Entries on where items appear
↓↓↓

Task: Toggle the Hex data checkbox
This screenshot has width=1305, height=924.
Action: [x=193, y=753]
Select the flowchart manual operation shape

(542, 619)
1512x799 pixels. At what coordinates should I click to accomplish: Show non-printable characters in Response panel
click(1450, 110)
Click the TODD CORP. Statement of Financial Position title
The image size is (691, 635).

↑↑↑

The exercise
Copy out every line of the items above without changing a single character.

Solution for this exercise
Task: Toggle the Hex data checkbox
This screenshot has width=1305, height=924.
Action: [x=193, y=753]
Select the flowchart manual operation shape

(542, 619)
1512x799 pixels. At what coordinates should I click to accomplish: Show non-printable characters in Response panel
click(1450, 110)
Click the TODD CORP. Statement of Financial Position title
The image size is (691, 635).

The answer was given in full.